Leadership,  Teaching and Learning

Embrace Your Inefficiency

Total efficiency constrains us. We become super invested in maintaining the status quo because that is where we excel. Innovation is a threat. Change is terrifying. Being perfect at something is dangerous if it’s the only thing you can do.

“Getting Ahead by Being Inefficient”

I stumbled across this interesting article today called “Getting Ahead by Being Inefficient.” At first glance, I thought it was going to be the article I’ve been waiting my whole life for… the one that would say my scattered mind, my messy desk, my caffeine-fueled late night procrastinations, were going to propel me far in life.

And while it didn’t quite get me there, it did have an interesting point that probably touches home for a lot of my educator friends.
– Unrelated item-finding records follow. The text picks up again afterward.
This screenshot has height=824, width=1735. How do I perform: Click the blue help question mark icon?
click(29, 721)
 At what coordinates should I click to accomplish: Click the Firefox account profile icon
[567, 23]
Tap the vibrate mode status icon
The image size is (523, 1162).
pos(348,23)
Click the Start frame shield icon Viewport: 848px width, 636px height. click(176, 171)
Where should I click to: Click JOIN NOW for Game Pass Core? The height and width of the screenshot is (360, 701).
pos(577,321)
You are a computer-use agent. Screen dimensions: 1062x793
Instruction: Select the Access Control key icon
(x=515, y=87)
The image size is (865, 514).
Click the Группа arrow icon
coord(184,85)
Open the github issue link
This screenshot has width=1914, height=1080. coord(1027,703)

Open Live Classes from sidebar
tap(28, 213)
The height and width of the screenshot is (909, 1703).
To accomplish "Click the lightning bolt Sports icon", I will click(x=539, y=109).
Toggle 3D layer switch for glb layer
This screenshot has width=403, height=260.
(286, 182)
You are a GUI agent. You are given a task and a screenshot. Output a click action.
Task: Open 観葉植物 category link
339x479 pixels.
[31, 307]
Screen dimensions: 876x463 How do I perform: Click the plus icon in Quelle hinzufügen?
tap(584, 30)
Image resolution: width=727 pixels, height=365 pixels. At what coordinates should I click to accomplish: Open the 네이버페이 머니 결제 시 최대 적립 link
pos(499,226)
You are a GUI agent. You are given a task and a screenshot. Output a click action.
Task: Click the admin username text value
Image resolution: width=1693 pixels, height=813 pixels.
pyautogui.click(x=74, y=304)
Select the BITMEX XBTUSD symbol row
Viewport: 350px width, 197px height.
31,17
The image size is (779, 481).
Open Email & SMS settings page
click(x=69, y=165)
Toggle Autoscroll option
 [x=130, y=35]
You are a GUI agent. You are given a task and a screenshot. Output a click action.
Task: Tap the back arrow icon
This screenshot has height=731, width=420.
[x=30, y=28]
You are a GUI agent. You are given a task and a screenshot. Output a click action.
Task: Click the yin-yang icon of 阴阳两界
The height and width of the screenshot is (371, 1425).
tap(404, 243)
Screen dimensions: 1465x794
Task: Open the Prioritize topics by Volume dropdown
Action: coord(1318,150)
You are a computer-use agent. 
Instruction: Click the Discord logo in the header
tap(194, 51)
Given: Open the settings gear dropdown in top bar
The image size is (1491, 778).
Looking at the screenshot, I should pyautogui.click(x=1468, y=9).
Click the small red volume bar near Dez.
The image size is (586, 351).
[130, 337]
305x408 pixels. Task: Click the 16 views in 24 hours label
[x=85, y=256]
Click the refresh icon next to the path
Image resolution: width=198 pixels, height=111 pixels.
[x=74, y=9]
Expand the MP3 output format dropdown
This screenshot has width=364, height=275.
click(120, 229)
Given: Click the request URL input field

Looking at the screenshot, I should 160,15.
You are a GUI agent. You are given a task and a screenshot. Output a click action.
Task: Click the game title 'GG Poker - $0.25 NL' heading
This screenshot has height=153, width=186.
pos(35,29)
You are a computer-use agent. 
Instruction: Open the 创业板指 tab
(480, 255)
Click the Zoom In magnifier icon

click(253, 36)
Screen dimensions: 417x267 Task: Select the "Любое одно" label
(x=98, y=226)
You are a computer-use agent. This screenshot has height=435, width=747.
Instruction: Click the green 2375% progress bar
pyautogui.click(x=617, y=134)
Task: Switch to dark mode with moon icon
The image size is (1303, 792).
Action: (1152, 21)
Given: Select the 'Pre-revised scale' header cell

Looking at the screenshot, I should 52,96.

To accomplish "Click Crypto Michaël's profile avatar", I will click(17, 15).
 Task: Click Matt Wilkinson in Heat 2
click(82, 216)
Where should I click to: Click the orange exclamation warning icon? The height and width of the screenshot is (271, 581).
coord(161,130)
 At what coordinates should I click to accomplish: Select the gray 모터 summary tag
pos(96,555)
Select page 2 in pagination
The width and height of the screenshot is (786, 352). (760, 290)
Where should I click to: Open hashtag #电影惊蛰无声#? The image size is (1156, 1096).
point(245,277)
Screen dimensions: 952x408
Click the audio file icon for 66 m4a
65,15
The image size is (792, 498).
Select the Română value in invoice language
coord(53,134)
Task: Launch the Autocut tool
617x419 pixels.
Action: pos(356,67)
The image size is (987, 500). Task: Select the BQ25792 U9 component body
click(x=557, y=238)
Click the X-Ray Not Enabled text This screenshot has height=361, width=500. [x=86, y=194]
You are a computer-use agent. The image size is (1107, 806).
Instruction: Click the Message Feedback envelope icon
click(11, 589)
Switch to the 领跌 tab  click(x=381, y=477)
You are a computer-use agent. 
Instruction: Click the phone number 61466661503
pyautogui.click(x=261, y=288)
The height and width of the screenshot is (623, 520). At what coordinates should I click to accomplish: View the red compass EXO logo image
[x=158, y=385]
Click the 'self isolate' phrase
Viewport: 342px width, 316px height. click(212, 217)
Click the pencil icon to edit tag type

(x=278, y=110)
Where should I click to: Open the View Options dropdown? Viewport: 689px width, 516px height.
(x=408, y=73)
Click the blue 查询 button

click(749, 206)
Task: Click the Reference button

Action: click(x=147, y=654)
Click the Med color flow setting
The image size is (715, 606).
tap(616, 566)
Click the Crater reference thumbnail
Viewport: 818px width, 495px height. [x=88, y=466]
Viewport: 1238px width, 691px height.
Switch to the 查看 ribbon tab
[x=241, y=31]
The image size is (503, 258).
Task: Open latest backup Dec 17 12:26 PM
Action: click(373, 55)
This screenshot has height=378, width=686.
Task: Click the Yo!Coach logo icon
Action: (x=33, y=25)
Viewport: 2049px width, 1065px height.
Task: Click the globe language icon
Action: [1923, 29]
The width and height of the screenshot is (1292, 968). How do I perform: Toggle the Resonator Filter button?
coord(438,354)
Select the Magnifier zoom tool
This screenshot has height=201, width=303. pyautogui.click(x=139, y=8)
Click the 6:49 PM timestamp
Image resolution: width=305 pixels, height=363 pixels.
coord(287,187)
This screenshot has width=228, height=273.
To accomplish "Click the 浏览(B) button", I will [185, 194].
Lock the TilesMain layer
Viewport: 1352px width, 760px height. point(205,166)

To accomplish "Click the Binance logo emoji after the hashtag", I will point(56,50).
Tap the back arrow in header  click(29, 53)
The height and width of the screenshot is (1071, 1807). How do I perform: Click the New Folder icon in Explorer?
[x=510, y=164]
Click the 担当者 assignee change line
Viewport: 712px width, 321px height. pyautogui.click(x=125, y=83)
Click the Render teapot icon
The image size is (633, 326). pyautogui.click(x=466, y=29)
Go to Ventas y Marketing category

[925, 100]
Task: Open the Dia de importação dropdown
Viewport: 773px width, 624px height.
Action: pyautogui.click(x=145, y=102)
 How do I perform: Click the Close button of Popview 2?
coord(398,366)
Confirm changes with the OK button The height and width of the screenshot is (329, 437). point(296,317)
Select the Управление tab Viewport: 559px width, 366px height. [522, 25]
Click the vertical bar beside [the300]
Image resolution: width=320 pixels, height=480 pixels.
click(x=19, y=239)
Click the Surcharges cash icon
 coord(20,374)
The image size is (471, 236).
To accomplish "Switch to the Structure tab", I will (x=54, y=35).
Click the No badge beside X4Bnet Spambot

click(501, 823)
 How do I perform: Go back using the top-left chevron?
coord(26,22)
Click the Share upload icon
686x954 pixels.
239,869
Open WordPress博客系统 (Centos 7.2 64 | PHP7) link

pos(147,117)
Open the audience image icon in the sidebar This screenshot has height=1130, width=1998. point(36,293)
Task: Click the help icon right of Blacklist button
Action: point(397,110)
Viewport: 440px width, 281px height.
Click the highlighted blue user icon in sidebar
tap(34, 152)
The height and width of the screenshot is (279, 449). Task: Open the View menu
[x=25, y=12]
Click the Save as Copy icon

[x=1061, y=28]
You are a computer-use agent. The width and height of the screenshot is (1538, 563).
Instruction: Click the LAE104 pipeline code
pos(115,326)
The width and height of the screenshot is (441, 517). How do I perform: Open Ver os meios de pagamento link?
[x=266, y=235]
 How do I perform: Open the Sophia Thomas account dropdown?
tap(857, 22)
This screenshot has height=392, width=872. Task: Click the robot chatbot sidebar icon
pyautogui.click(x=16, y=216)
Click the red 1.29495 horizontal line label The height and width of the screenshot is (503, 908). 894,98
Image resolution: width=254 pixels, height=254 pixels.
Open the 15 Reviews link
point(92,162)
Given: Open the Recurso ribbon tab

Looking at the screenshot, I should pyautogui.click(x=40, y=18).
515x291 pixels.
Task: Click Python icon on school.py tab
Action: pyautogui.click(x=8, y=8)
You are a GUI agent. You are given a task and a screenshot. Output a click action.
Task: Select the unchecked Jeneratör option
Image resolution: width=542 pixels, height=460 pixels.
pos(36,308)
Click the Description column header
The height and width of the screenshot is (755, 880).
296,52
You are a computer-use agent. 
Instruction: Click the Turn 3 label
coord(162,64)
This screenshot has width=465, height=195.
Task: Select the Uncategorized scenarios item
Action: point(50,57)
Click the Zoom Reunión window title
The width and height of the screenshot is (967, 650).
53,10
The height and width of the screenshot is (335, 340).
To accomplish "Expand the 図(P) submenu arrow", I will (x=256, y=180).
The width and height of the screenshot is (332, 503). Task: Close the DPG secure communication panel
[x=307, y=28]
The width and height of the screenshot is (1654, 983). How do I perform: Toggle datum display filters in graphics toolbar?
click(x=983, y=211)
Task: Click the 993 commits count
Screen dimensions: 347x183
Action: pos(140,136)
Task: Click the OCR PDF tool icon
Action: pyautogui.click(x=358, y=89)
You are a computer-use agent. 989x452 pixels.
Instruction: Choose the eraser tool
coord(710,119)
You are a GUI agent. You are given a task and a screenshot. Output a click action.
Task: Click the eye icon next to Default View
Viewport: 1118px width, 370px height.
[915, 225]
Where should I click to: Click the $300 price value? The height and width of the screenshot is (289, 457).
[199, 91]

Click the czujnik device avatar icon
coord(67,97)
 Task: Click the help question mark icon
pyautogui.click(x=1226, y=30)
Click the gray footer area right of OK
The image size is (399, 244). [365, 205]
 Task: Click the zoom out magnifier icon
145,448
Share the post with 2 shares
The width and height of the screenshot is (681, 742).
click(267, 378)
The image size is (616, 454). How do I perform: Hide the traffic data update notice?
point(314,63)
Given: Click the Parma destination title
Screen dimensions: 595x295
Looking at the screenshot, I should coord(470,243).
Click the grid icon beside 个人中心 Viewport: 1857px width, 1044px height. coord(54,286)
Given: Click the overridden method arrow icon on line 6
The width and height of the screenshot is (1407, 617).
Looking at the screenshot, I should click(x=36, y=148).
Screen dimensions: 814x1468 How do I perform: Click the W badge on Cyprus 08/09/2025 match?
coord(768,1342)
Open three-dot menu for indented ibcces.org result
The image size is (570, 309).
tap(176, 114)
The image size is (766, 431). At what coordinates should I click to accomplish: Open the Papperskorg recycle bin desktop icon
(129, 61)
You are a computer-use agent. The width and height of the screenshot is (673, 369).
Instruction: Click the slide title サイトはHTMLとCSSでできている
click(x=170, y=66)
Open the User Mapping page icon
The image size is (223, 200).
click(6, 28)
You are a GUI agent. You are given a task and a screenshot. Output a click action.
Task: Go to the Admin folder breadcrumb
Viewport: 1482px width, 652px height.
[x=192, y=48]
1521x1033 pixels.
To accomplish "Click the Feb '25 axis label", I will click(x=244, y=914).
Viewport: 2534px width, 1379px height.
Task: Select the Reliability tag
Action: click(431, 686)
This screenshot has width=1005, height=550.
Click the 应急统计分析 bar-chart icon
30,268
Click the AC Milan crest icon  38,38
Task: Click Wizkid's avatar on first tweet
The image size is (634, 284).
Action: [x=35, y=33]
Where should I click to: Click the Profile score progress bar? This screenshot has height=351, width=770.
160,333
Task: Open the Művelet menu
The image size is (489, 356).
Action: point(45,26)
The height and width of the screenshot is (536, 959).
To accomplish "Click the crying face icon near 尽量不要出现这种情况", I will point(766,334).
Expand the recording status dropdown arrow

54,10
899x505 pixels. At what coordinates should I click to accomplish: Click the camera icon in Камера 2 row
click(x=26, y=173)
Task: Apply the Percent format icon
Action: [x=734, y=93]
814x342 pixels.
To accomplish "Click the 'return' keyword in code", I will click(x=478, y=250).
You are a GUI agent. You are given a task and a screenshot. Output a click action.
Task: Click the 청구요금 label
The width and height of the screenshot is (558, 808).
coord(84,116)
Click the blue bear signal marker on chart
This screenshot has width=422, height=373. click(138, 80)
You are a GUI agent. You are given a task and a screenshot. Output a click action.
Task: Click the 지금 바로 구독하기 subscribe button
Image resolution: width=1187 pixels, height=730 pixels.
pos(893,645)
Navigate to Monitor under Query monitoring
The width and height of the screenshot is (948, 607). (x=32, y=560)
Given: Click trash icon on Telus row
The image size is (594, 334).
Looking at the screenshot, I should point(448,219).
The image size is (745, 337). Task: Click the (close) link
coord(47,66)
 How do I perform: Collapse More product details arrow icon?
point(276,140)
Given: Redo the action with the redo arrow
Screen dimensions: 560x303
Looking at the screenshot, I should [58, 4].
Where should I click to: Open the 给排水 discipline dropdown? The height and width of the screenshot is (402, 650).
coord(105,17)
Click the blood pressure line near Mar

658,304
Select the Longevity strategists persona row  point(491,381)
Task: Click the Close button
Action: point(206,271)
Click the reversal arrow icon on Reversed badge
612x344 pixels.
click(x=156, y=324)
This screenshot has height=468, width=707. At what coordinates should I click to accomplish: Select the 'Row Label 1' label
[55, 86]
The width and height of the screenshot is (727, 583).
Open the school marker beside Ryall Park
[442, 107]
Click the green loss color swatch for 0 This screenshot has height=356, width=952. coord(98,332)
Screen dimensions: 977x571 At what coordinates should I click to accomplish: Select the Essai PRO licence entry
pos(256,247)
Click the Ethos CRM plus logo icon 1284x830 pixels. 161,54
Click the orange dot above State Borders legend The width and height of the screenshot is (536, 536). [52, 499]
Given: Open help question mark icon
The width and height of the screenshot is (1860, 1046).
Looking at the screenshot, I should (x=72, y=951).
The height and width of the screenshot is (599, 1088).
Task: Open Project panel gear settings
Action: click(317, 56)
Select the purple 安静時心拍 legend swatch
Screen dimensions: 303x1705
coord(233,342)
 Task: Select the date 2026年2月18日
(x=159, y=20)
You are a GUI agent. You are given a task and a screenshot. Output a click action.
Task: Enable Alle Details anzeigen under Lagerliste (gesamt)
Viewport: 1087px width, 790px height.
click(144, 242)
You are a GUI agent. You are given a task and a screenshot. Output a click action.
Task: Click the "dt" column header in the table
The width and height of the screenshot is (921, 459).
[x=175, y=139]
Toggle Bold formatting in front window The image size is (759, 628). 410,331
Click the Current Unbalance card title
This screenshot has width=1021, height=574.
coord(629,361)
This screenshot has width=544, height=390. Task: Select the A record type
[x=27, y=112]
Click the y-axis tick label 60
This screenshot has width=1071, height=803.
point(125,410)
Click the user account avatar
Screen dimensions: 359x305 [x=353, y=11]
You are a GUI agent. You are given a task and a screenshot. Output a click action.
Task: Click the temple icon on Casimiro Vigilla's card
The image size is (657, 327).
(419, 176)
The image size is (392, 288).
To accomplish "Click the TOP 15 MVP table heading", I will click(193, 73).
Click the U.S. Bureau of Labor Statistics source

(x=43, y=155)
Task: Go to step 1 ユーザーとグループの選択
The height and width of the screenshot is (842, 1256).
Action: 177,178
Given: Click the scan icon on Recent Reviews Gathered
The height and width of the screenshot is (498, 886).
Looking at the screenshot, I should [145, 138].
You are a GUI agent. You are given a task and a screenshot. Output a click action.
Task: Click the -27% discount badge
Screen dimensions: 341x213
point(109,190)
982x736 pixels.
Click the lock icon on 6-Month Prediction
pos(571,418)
Basically, getting really really good at something can hurt you in the long haul. Let me summarize the author’s example.

A bird evolves over time to become adept at eating a certain berry. The beak fits the berry perfectly. The talons grip the branch just right. The bird has it made. It’s perfect for the berry, and the berry is perfect for the bird. Efficiency is key!

A mammal comes along and says, “Hmm, that berry looks good. I want some.” But he doesn’t have a perfect beak or talons, so he has to adapt.. maybe he scoops up the ones that dropped to the ground, or sneaks around at night and steals some from the lower branches. Not the most efficient, but it gets the job done.

So what happens during the polar vortex when the berries are frozen or the tree is killed? The bird starves, and the mammal goes to his other food source and munches away. Efficiency kills the bird. Inefficiency saves the mammal.

Efficiency is great in an unchanging environment, but to expect an environment to remain static is unrealistic. Environments change all the time.

“Getting Ahead By Being Inefficient”

Are you seeing the teaching connection? A lot of us felt pretty confident in our teaching in the NCLB era. We had a scope and sequence laid out, an assessment that aligned pretty well with the high stakes accountability system, and a traditional report card. Teaching was, in many aspects, reminiscent of how we had been taught. The berries were luscious and we could reach them all.

But the world was changing… and changing fast… and it shook the core of our berry tree. It demanded change. It screamed for personalization. It hollered for relevance and engagement.

Our beaks weren’t enough. Our talons couldn’t stay gripped to the tree. We had to change. To adapt to the new world. And the scariest part is that this new world is ever changing. We can’t simply find a new tree. We have to be flexible and adaptable. We have to be open to new opportunities when our environment changes.